■ Extracted material:
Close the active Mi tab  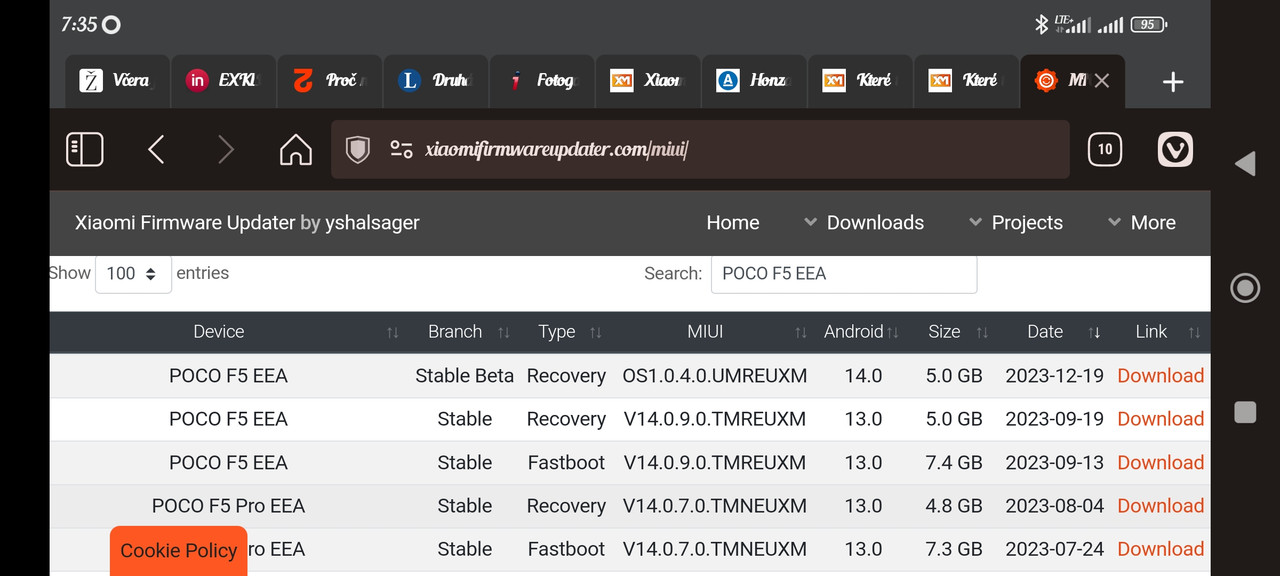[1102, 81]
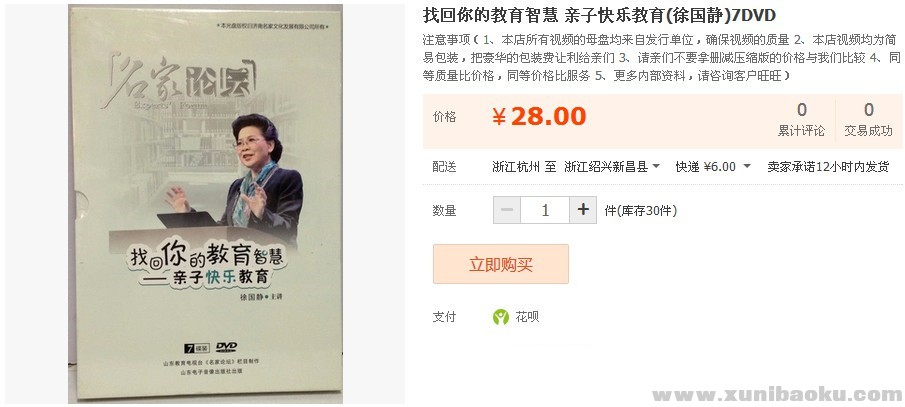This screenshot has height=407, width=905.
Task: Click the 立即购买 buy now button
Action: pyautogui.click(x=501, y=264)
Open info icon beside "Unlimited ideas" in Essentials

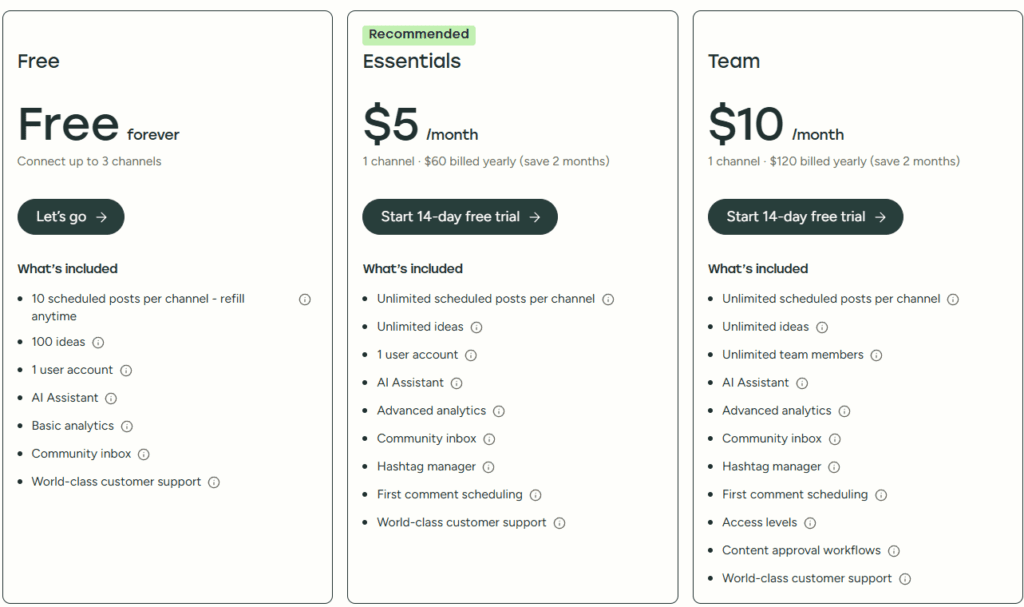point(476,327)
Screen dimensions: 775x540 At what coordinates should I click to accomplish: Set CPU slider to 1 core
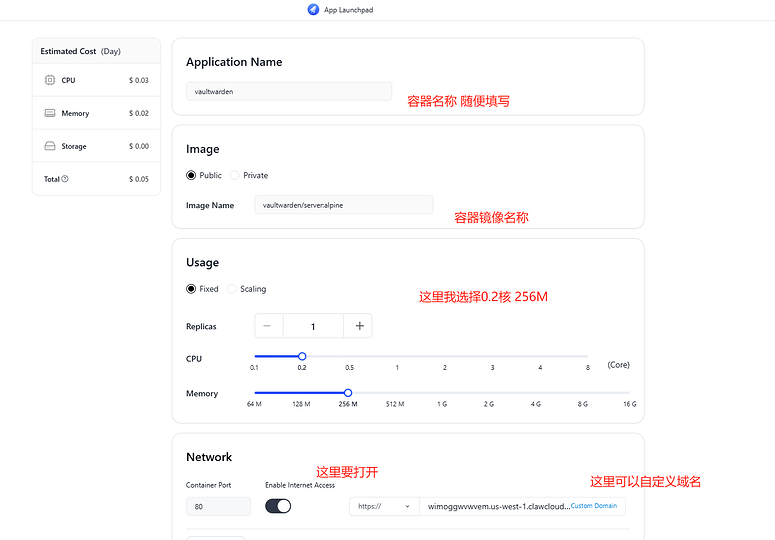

■ Short problem:
Please give the lines of the items, from the one containing "Open info icon" through the end of the items, as a JSON list of strings with one string per line. Leave out blank lines and the pictures.

■ Solved exercise:
[
  "Open info icon beside \"Unlimited ideas\" in Essentials",
  "point(476,327)",
  "Screen dimensions: 775x540 At what coordinates should I click to accomplish: Set CPU slider to 1 core"
]